# Data

We obtained our dataset from New York City Gov [website](https://www.nyc.gov/site/tlc/about/tlc-trip-record-data.page). For this project, we decided to use the Yellow Taxi Trip Records data for the year 2023. The data was available in parquet files for each month. All the data was donwloaded and can be found inside `/home/mjain3/uci150/mjain3/yellow_taxi_data`

Additionally, we also used New York shape data (from the same gov website mentioned above) to be able to do visualizations on the map using geopandas. The link to the shapefile is [here](https://d37ci6vzurychx.cloudfront.net/misc/taxi_zones.zip)

# Initialization

In [1]:
from pyspark.sql import SparkSession
from pyspark.sql.functions import dayofmonth, month, hour, minute, year, col, floor, count, isnull, udf
from pyspark.sql.types import LongType, DecimalType, IntegerType, StructType, StructField, StringType, BooleanType

from pyspark.ml.regression import LinearRegression, RandomForestRegressor
from pyspark.ml.feature import VectorAssembler
from pyspark.ml.evaluation import RegressionEvaluator

from functools import reduce

import pandas as pd
from pandas.tseries.holiday import USFederalHolidayCalendar

import matplotlib.pyplot as plt



In [2]:
spark = SparkSession.builder \
	.appName("Yellow Taxi Task 1") \
	.getOrCreate()

Setting default log level to "WARN".
To adjust logging level use sc.setLogLevel(newLevel).

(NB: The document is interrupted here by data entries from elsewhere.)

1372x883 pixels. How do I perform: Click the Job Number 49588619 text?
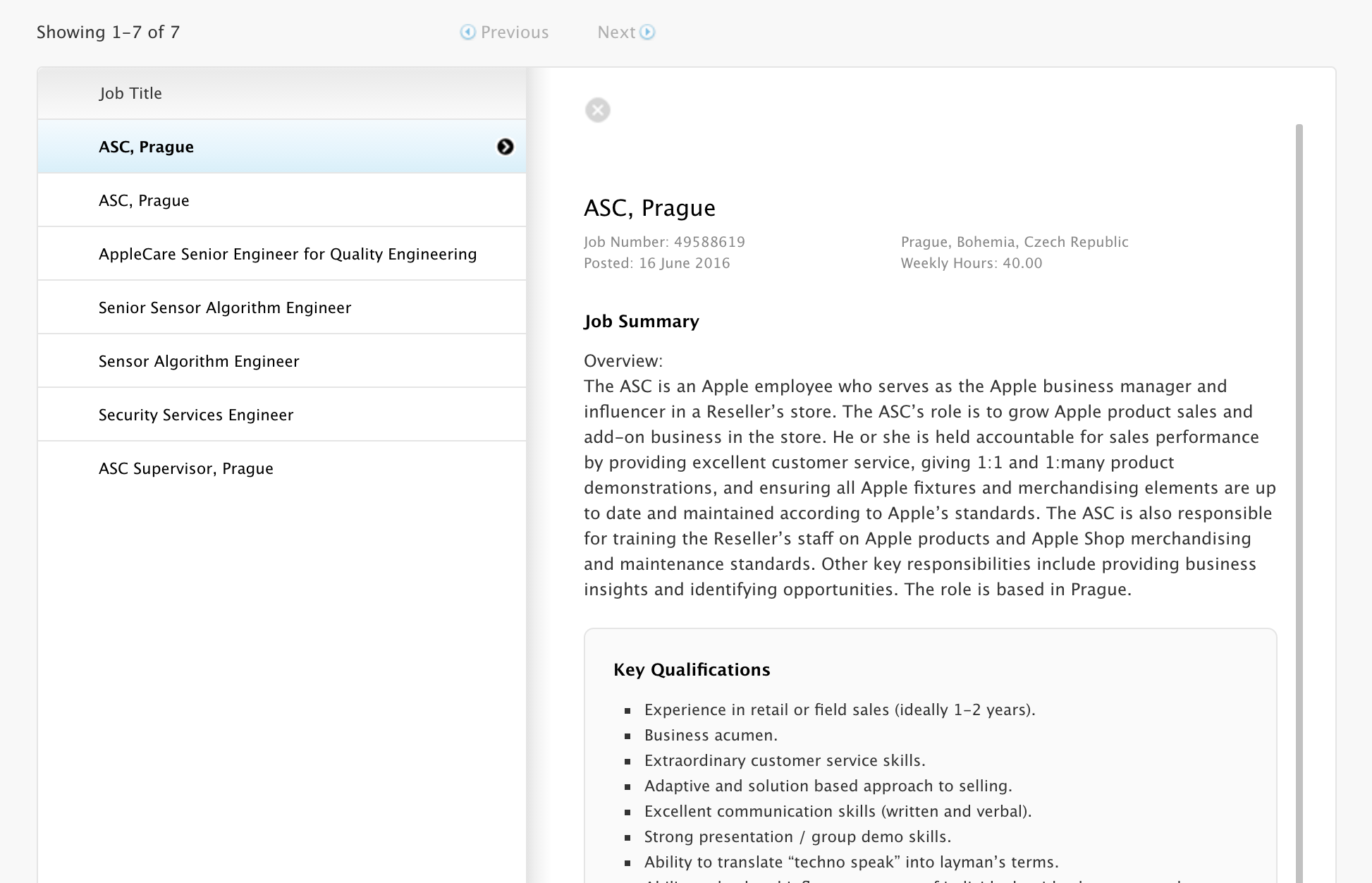664,242
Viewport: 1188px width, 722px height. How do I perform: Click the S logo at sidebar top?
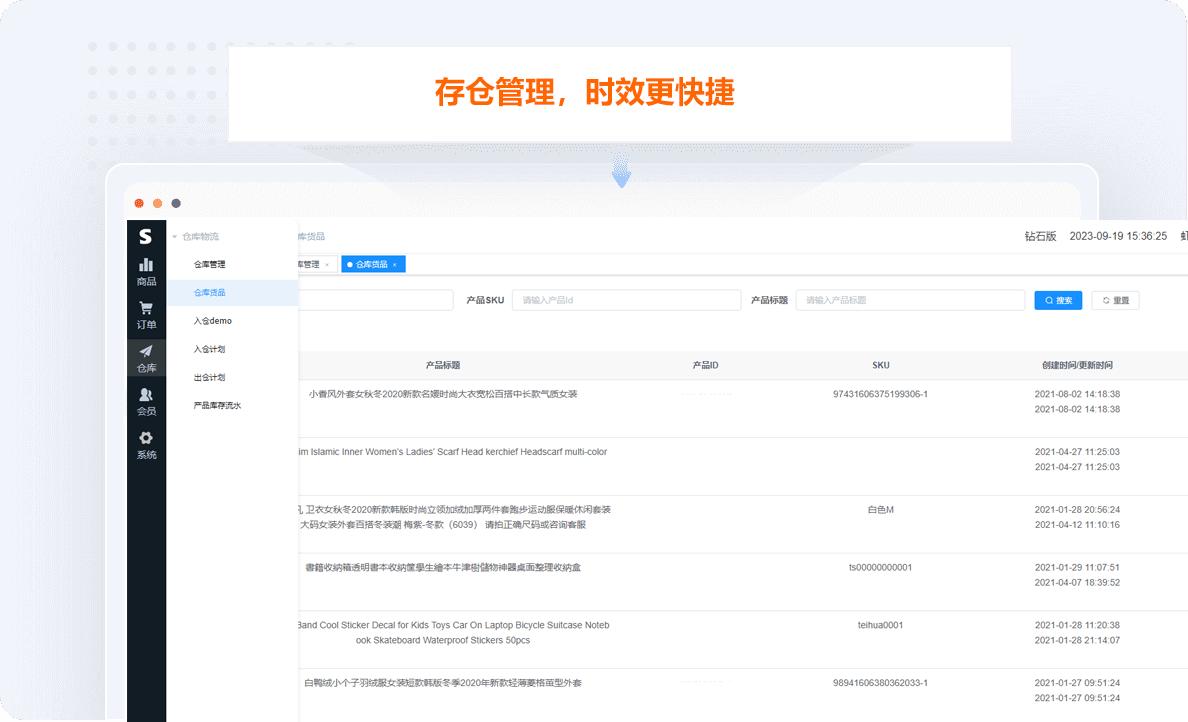146,237
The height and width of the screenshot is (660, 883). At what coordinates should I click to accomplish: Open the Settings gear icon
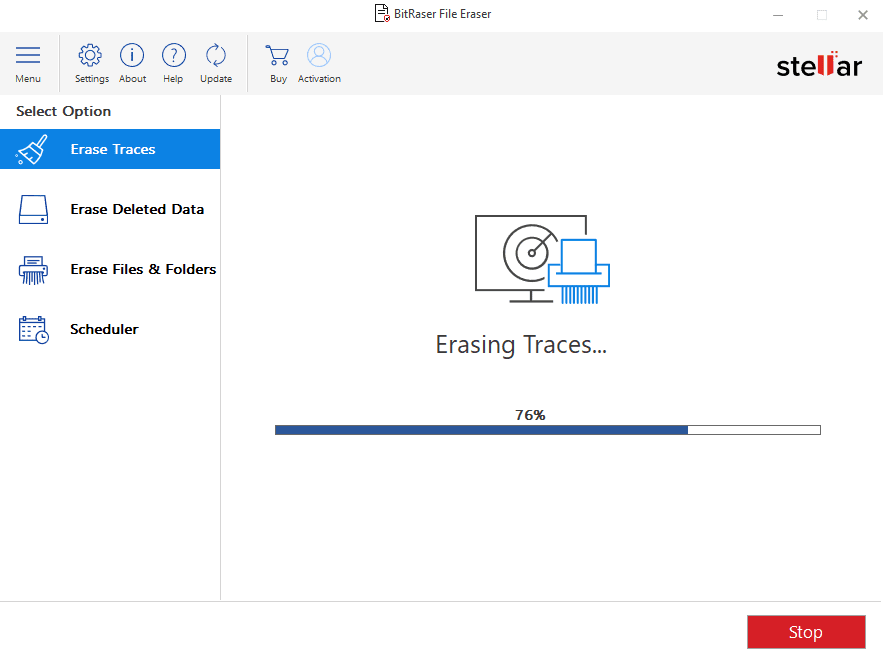point(91,56)
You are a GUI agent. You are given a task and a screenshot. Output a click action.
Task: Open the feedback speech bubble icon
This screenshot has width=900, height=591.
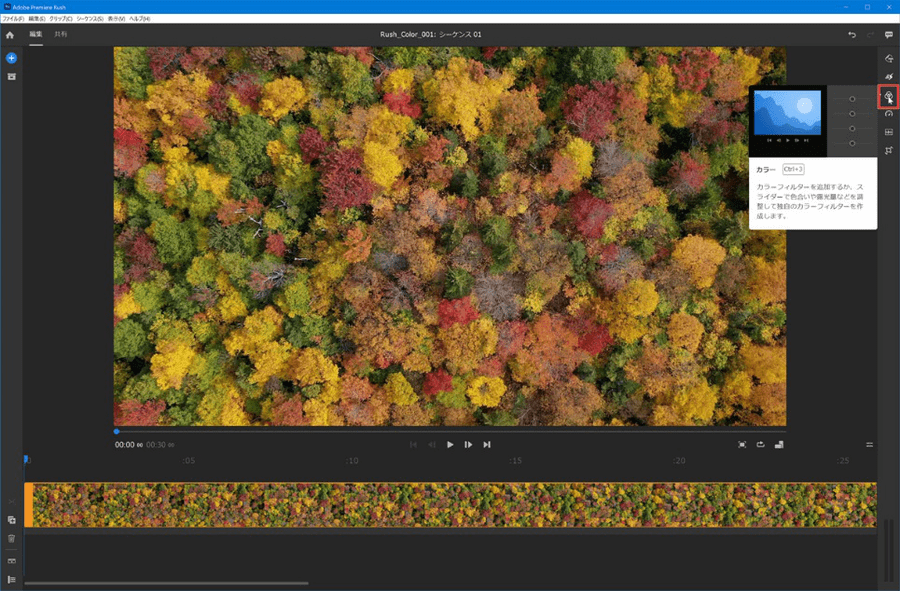[888, 35]

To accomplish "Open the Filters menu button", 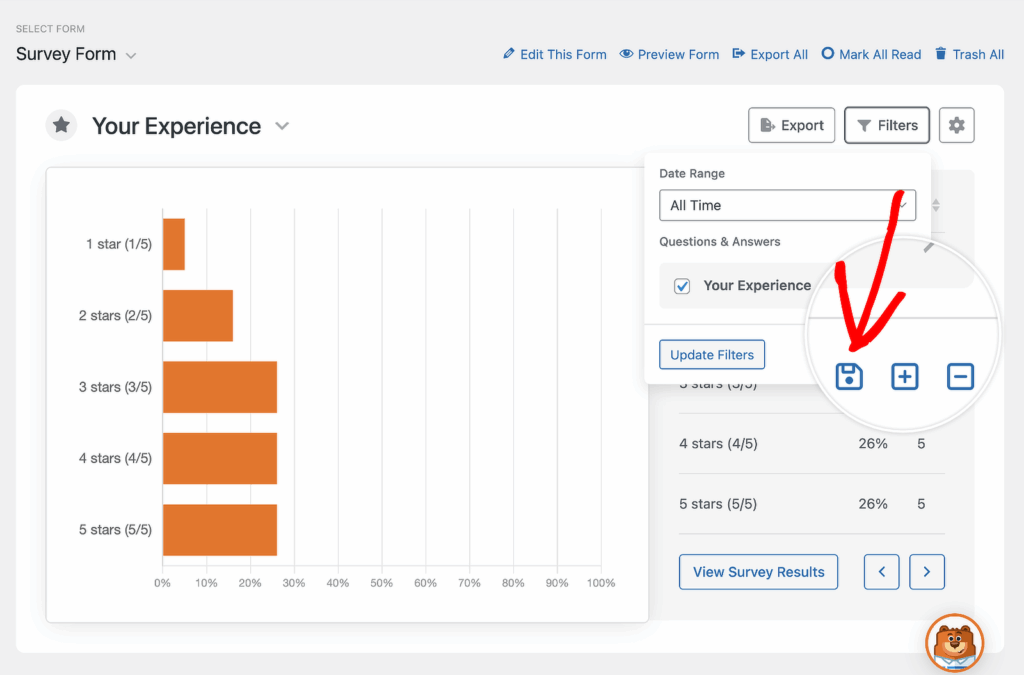I will [x=887, y=125].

For SparkR, use setLogLevel(newLevel).
24/06/05 07:10:03 WARN NativeCodeLoader: Unable to load native-hadoop library for your platform... using builtin-java classes where applicable


In [3]:
# spark = SparkSession.builder \
#     .config("spark.driver.memory", "4g") \
# 	.config("spark.executor.memory", "2g") \
#     .config('spark.executor.instances', 6) \
# 	.appName("Yellow Taxi Task 1") \
# 	.getOrCreate()

In [4]:
spark

# Importing Data

In [5]:
base_path = 'yellow_taxi_data/yellow_tripdata_2023-{:02d}.parquet'

paths=[]
for mo in range(1, 2):  # This loops from 1 to 12
    path = base_path.format(mo)  # Formats the month with leading zero if necessary
    paths.append(path)

# paths = ['yellow_taxi_data/yellow_tripdata_2023-01.parquet', 'yellow_taxi_data/yellow_tripdata_2023-02.parquet']

In [6]:
# Function to load and cast a single Parquet file
def load_and_cast(filepath):
    df = spark.read.parquet(filepath)
    df = df.withColumn("VendorID", col("VendorID").cast(IntegerType()))
    return df

# Load, cast, and accumulate all DataFrames
dataframes = [load_and_cast(path) for path in paths]
df = reduce(lambda df1, df2: df1.unionByName(df2), dataframes)

# Show the DataFrame
df.show(1)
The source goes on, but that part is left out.